The Police Department defends stop-and-frisk as a valuable tool, one that helps confiscate illegal guns and save lives.
The statistics, on the other hand, show it to be at best a crude tool, one that is mangling relations between the police and the communities they serve.
Only one in every 650 stops has resulted in the confiscation of a gun, according to several years of NYPD records released to the New York Civil Liberties Union. That’s less than two-tenths of 1%.
In 88% of the cases, the people stopped were innocent. Only 6% of stops result in any kind of arrest, and many of those are for misdemeanor marijuana possession.
Even middle- and upper-class New Yorkers have started to question such an unproductive policy.
All 12 community boards in Manhattan — from Battery Park and Greenwich Village to Washington Heights — have approved a resolution in recent weeks calling for reform.
The vote at Community Board 6 on the East Side was unanimous.
“Our residents are supportive of the NYPD, but we’ve concluded it (stop-and-frisk) is really not good. This needs to be resolved so people who are innocent are not being stopped.”
The racial disparities are especially glaring. Young black men, for instance, are only 7% of the city’s population, but they represented 41% of all the stops by the police in 2010.
That year, there were 27,000 stops in the 75th Precinct in East New York, Brooklyn — an average of more than 500 a week. Meanwhile, in the largely white 66th Precinct in Borough Park, Brooklyn, with a bigger population than East New York’s, there were just 53 stops a week.
“This policy has become a foot on the neck of our children,” said Shiela Rule, a former New York Times reporter who heads Think Outside the Cell Foundation, a prison reform group.
An interracial coalition of city leaders has now concluded that if Bloomberg and Kelly won’t budge, new laws will have to be passed. Led by Scott Stringer [and a Brooklyn City Council Member], they will introduce legislation Wednesday to reform stop-and-frisk.

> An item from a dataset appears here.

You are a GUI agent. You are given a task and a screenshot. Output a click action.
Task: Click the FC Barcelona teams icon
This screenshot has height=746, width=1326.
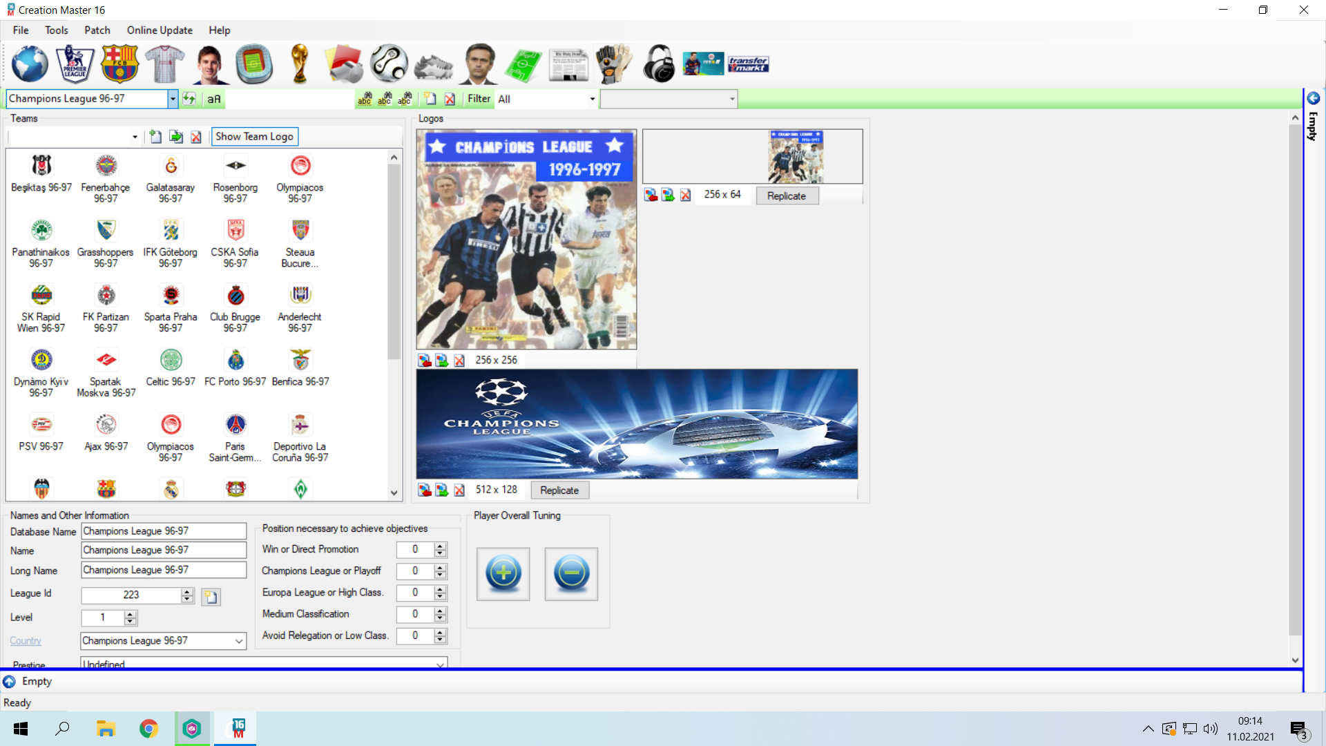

Opposition Grows Amongst Advocacy Groups

A large coalition of advocacy groups are supporting the non-racist approach to law enforcement that Stringer is promoting.

More than 20 groups, including the NAACP Legal Defense Fund and the Legal Aid Society, are working together to pressure potential candidates for Mayor in 2013 to oppose the Bloomberg approach.

“We will make it impossible to run for citywide office in New York City without taking a position on stop-and-frisk,” Udi Ofer, the advocacy director at the New York Civil Liberties Union, said, adding that the coalitionwould also inform voters about “which candidates stand which way on this issue.”